* **TASK DIRECTIONS**: Convert the items from the line containing "Image resolution: width=553" through the last of the items, both ends included, into a numbered list. Omit blank lines and leave the pictures out.
RECORDS TO PROCESS: Begin
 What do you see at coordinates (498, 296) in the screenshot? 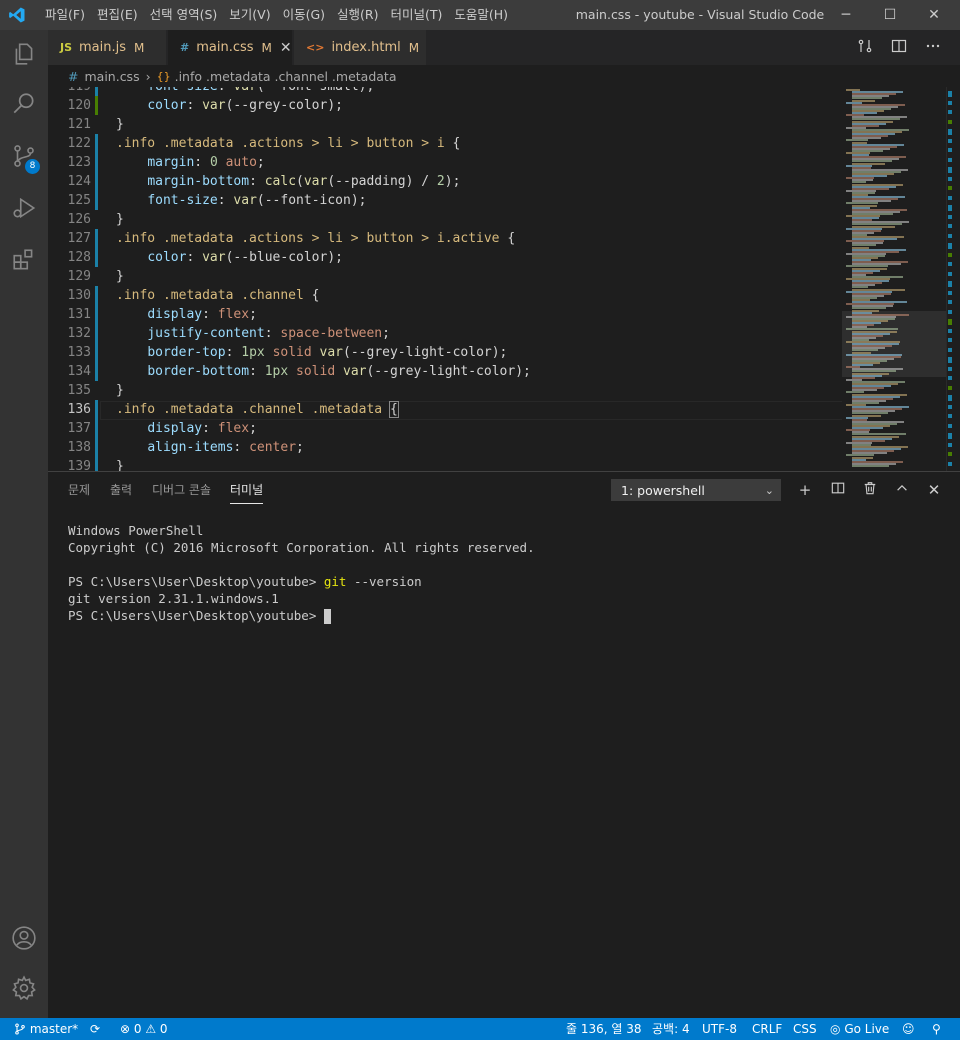
I see `code-line: 130 .info .metadata .channel {` at bounding box center [498, 296].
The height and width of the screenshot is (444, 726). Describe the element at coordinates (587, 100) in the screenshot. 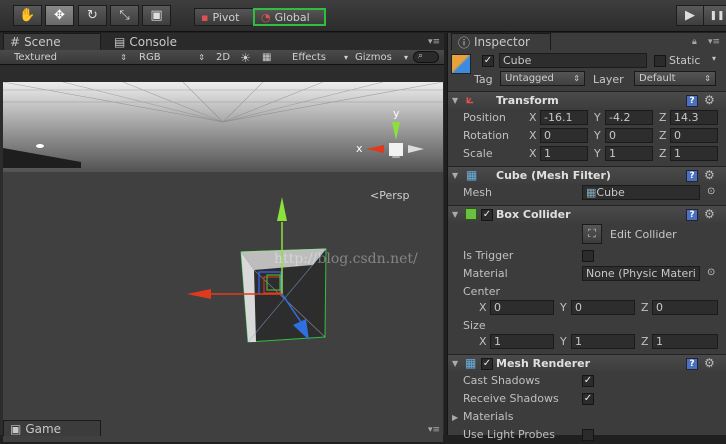

I see `transform-header: ▼ ⟀ Transform ? ⚙` at that location.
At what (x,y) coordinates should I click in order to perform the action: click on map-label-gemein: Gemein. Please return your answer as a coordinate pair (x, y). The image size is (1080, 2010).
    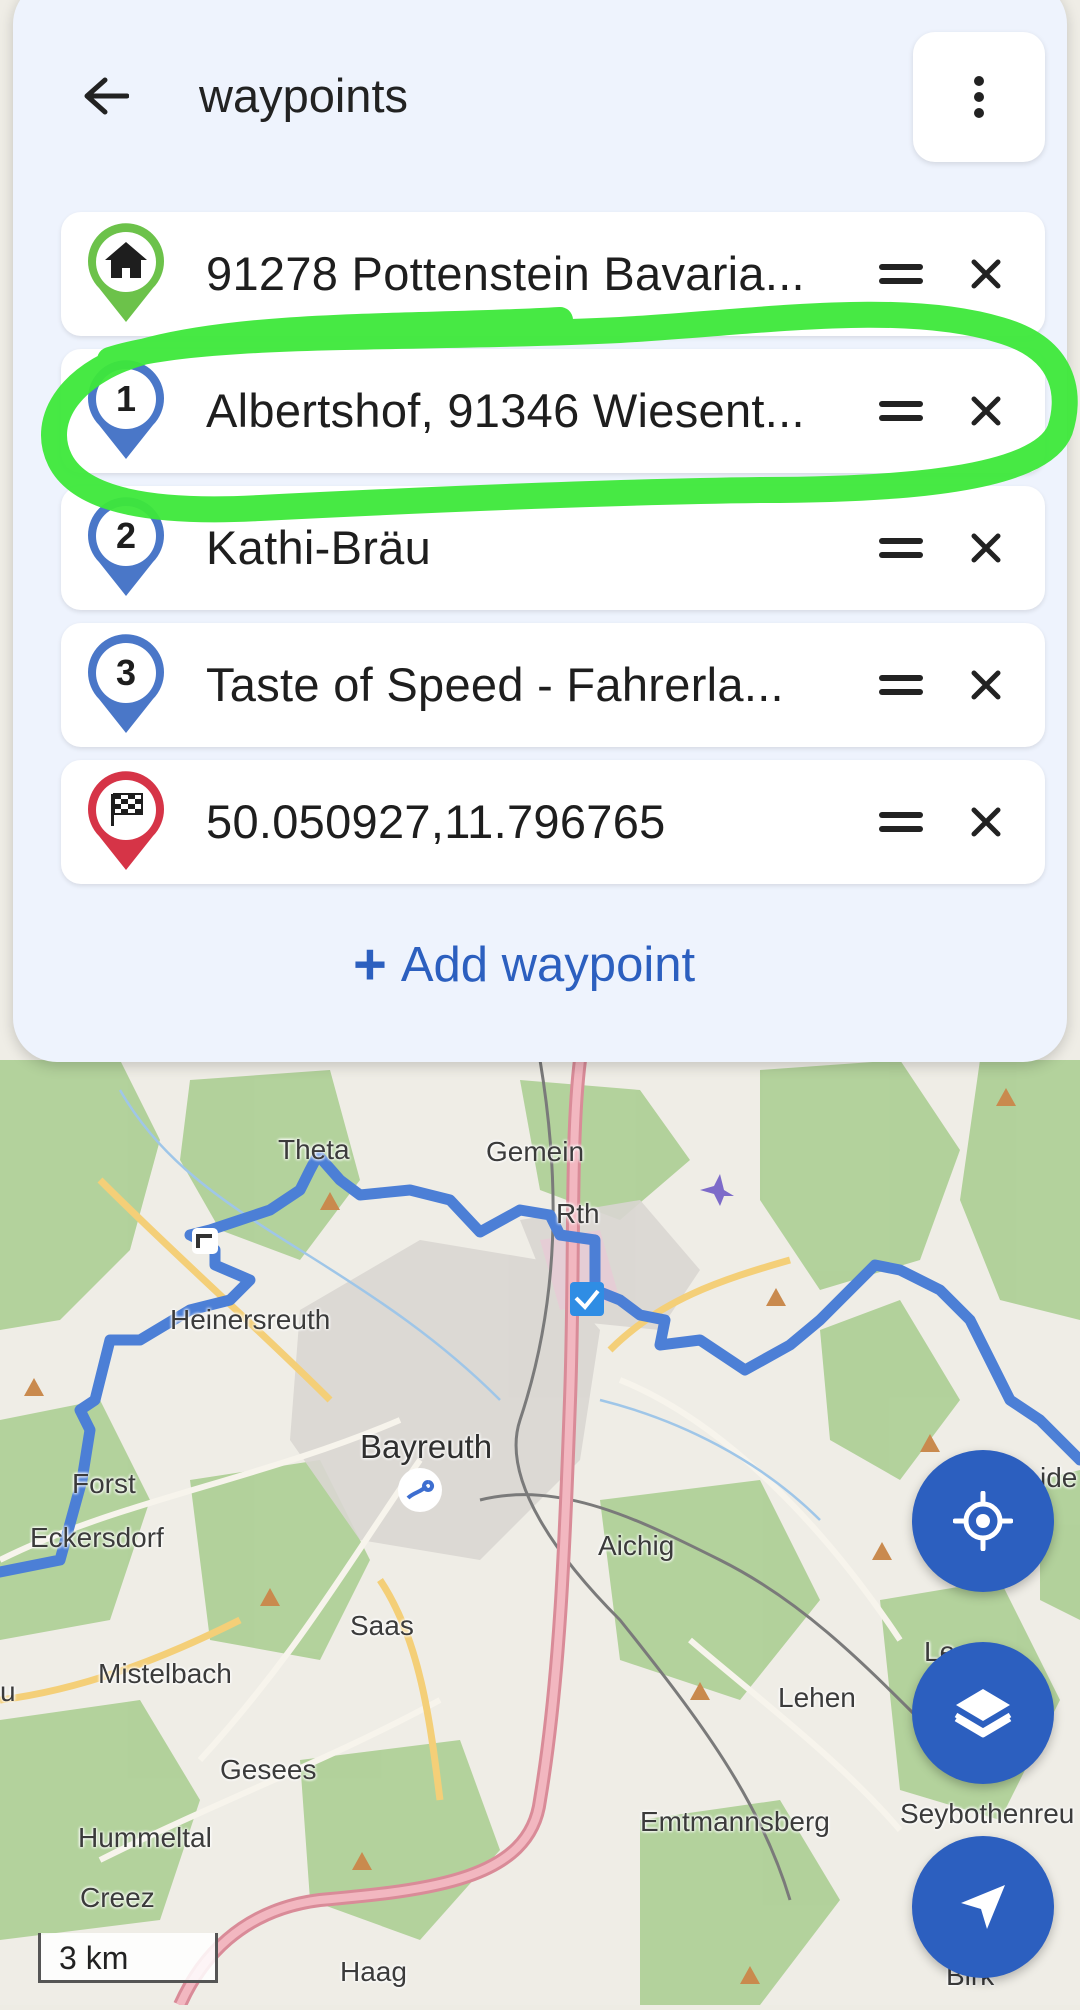
    Looking at the image, I should click on (536, 1152).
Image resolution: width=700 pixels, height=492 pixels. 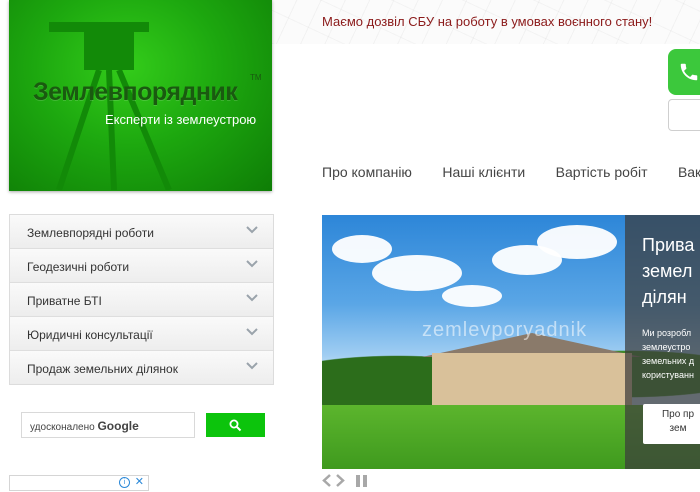 I want to click on phone-button, so click(x=684, y=72).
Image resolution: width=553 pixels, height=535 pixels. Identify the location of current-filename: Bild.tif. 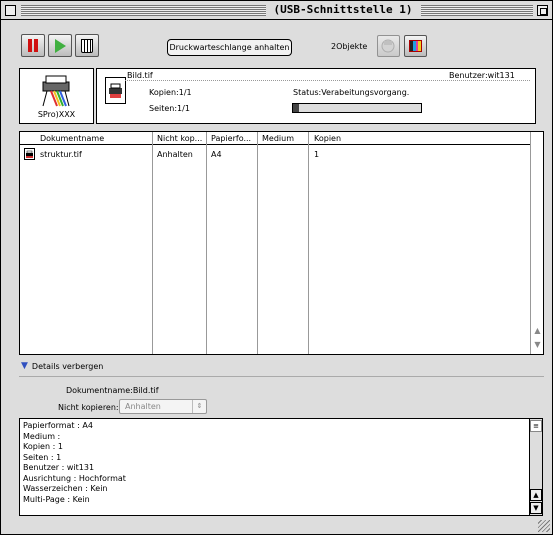
(140, 76).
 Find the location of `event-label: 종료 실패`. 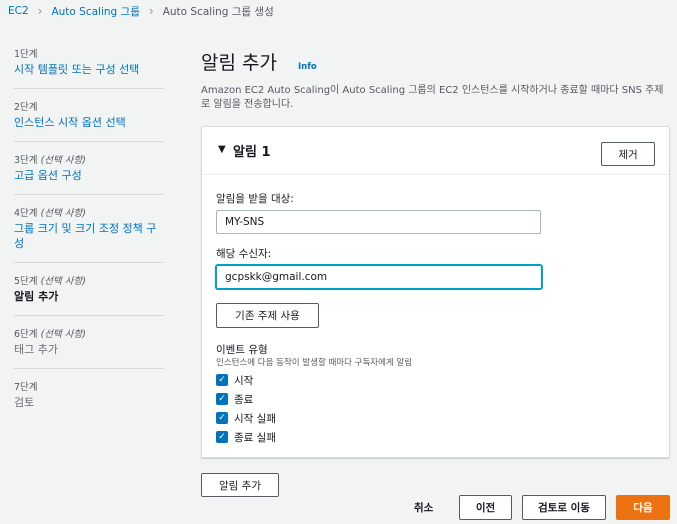

event-label: 종료 실패 is located at coordinates (255, 438).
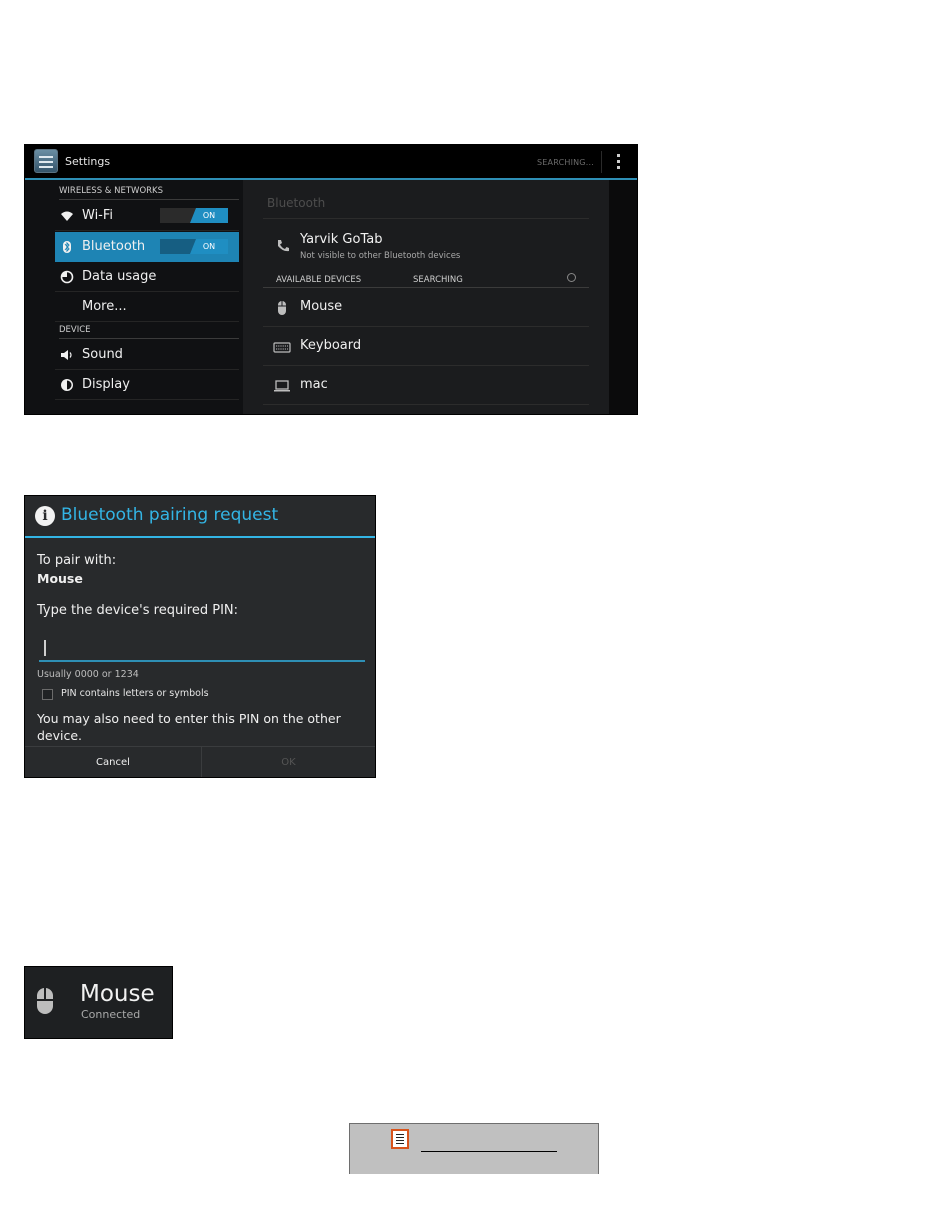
RECORDS TO PROCESS: End
* **OUTPUT FOR THIS TASK**:
1. Image resolution: width=553 pixels, height=535 pixels. Identify the location of current-filename: Bild.tif. 
2. (140, 76).
3.  Find the location of `event-label: 종료 실패`. 
4. event-label: 종료 실패 is located at coordinates (255, 438).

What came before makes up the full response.